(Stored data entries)
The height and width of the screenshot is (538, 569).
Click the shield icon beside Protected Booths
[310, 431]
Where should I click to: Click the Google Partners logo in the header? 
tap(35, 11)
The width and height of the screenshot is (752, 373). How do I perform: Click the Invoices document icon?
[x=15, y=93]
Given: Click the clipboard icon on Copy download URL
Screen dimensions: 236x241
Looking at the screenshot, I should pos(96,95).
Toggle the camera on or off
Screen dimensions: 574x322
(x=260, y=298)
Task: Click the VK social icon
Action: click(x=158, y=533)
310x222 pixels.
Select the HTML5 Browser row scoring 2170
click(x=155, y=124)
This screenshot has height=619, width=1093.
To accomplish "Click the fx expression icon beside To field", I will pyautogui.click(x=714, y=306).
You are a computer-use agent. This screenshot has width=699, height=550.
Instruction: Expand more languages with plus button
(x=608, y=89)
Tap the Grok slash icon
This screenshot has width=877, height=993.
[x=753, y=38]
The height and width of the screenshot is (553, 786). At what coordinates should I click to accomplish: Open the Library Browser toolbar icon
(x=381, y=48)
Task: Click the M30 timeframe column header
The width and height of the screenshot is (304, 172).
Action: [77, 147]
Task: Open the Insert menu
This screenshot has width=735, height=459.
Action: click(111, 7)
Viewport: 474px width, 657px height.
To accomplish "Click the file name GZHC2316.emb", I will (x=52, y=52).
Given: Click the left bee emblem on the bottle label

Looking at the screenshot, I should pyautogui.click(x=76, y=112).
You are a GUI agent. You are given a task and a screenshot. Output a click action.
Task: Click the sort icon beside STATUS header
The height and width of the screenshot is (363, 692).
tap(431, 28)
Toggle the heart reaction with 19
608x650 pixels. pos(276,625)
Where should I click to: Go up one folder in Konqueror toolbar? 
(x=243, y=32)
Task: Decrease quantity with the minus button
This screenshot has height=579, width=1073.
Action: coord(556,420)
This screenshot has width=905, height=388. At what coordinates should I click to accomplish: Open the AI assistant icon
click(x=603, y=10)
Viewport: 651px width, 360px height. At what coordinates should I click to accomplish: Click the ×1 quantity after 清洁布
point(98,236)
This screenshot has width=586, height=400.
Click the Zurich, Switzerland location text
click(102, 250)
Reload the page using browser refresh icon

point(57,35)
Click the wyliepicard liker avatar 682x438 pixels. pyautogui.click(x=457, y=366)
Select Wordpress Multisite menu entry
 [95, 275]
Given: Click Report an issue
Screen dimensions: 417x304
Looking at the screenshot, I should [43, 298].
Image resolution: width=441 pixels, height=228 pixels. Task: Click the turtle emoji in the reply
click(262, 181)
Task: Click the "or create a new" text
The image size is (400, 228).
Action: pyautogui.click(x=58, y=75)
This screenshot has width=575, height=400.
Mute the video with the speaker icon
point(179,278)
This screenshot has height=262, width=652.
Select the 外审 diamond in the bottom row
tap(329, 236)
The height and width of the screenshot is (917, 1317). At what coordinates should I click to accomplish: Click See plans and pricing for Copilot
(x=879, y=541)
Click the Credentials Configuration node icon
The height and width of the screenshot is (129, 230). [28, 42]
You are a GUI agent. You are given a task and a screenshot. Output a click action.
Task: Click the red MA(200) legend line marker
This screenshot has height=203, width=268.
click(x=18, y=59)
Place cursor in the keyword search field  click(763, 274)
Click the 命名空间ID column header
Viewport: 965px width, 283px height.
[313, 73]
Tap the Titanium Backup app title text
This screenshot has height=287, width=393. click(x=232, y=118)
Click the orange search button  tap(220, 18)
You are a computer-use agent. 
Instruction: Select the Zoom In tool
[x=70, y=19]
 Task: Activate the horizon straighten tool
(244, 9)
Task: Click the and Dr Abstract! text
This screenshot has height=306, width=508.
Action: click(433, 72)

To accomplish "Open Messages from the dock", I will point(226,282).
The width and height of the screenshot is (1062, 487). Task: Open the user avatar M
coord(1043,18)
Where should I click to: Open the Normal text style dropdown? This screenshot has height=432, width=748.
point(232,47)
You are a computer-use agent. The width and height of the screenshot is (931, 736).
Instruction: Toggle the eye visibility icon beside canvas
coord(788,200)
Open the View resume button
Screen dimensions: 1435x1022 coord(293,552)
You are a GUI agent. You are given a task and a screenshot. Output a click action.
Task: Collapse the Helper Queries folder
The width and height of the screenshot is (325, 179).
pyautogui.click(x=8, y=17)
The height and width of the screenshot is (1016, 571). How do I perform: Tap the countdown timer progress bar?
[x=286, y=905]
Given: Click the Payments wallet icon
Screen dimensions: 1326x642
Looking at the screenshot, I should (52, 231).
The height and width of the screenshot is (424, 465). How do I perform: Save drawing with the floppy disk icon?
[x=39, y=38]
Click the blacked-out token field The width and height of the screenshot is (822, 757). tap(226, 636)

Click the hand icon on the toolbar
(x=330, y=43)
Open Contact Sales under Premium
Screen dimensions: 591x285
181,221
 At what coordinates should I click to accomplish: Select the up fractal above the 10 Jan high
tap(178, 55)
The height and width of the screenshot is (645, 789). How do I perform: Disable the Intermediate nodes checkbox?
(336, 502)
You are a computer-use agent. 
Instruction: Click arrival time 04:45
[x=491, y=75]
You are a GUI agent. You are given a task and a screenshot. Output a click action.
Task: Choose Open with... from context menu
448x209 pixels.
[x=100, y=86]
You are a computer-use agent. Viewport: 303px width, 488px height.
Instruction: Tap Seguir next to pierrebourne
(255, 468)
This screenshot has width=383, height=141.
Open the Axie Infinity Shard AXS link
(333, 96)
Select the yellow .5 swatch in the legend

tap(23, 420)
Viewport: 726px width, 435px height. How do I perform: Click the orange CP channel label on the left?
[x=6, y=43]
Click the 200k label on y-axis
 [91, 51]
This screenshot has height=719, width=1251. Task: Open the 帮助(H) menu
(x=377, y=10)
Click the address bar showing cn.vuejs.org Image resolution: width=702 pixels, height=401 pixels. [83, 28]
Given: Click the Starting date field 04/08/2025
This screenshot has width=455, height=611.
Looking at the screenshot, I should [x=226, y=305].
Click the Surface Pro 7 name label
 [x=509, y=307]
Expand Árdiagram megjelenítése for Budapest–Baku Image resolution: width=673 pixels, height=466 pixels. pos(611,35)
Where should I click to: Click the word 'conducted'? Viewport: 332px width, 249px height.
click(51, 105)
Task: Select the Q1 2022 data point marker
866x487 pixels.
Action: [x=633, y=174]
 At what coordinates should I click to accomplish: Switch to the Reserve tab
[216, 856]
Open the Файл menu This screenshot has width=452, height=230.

Task item> Scan the records above for the string "from", then copy each line where it turns up.

Your solution>
To accomplish "Open Messages from the dock", I will point(226,282).
Task: Choose Open with... from context menu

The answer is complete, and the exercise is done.